Oh, confound it! Why had she let her tongue run away with her? She had shown him the absolute loneliness that sometimes bit into her even in a crowded room and he was already trying to put some distance between them. For a long moment he stared down at her as if he wanted to say something passionate and significant, but then he looked away again. When he looked back there was only compassion in his dark eyes and he led her to a finely made bench she suspected was his handiwork.

They sat and gazed at the lovely view from the top of what she guessed was once a flowery mead in the high medieval style. Of course she had been ill and the influenza must have affected her nerves more than she had thought, because the side closest to him was tingling as if she was being seared by a primal force. They had sat like this so many times when they were young it seemed ridiculous not to be at ease with him now.

She shifted a little further away from him and stared at the fine view in the hope it could soothe her stupid nerves. And that was all it could be, wasn’t it?

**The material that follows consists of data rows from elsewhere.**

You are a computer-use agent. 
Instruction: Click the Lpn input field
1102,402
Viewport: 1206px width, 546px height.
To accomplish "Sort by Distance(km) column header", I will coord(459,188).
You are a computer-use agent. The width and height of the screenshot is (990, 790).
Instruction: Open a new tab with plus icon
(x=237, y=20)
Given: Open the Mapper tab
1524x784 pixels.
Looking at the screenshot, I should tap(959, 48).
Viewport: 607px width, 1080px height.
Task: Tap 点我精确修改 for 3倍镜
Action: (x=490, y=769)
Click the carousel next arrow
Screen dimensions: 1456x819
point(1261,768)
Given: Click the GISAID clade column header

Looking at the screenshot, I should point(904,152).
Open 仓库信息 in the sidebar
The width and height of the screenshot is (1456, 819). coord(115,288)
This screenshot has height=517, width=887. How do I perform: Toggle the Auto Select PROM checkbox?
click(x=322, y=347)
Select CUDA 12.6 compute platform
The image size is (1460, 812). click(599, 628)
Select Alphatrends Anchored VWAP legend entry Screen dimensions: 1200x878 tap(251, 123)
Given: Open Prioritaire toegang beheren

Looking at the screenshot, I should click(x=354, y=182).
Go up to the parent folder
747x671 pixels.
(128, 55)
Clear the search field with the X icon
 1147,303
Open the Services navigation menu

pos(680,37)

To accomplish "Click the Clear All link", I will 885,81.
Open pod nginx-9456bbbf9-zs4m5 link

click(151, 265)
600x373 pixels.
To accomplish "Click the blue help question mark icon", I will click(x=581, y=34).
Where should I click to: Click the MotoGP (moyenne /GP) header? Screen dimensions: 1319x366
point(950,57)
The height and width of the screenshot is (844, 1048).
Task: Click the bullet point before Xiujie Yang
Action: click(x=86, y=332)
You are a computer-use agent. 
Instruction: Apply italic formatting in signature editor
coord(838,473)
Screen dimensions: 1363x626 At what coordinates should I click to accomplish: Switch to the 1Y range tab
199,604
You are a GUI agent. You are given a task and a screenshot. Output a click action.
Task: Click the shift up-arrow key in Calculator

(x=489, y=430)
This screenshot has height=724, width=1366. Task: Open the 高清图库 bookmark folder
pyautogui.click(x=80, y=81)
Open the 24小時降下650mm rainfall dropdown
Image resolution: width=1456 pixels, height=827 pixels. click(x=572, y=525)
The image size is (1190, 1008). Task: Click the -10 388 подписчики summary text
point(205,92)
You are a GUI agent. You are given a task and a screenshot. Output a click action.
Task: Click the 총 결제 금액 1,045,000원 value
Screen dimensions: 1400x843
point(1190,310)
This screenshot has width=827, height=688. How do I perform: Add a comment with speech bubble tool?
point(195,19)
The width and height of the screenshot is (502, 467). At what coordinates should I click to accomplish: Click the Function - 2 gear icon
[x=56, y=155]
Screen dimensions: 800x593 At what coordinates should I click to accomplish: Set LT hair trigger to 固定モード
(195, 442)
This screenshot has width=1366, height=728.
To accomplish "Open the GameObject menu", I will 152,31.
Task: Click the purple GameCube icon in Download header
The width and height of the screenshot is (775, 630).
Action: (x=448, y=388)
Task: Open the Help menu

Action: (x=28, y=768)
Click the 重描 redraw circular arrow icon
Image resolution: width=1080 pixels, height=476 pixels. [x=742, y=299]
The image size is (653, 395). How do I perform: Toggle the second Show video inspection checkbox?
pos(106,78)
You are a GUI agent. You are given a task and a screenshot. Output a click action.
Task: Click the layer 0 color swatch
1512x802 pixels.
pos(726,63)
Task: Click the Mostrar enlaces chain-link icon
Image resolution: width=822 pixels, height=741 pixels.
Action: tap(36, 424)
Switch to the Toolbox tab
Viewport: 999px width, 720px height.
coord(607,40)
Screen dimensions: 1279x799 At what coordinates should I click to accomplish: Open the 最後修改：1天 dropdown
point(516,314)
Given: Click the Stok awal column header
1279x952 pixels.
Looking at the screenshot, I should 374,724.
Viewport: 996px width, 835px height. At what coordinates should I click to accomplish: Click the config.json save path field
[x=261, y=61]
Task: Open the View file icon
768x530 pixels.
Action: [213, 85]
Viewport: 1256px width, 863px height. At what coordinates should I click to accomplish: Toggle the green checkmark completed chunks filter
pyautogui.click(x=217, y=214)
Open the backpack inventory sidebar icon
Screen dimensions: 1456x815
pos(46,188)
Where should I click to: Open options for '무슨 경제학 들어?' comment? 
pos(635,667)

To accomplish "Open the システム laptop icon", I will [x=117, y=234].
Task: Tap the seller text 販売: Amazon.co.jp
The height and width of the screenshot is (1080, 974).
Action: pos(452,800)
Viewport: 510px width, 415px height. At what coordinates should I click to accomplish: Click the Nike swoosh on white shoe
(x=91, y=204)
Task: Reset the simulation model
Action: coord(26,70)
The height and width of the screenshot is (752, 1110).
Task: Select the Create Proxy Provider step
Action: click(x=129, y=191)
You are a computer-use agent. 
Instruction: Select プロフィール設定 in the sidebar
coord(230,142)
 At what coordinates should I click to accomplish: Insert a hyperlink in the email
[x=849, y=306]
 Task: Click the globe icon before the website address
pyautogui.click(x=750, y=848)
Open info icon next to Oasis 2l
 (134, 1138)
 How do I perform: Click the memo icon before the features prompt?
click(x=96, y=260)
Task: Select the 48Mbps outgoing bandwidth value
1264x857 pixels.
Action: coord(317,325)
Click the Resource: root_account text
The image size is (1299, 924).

Just her upset nerves after all that worrying and sleepless nights. What else could it be?

‘Nobody is more real than you are, Georgia,’ he argued softly at last and she decided she felt better now. It must have been a goose walking over her grave, one of those inexplicable changes of mood everyone suffered from time to time. ‘Jascombe undermined you because he was a nonentity, but he’s dead now and you’re alive. It’s time you saw yourself as you really are before he ruins your life from beyond the grave,’ he added. She was so glad he hadn’t noticed the blush she could feel cooling on her cheeks and had no idea she had trouble taking in his meaning before she pulled herself together.

‘You really think he was a nonentity?’ she said incredulously when it did hit her. Edgar had loomed so large in her life she had never been able to see him in such a cool, clear light before, but Max was right: he did look insignificant from here.

‘Well, he did nothing with his life to prove he wasn’t, did he? Even his own father disliked him and, while his mother may have mistakenly adored him, Lord Edgar Jascombe was born unimportant and he died the same way.’

‘I suppose you’re right.’ She felt as if her life had just fallen into a new pattern, but she wasn’t quite sure what it was yet.

‘I still curse him to hell for trying to break you so he could feel better about himself, but at least he didn’t succeed.’

‘Didn’t he? Sometimes I feel as if he did,’ she admitted wearily.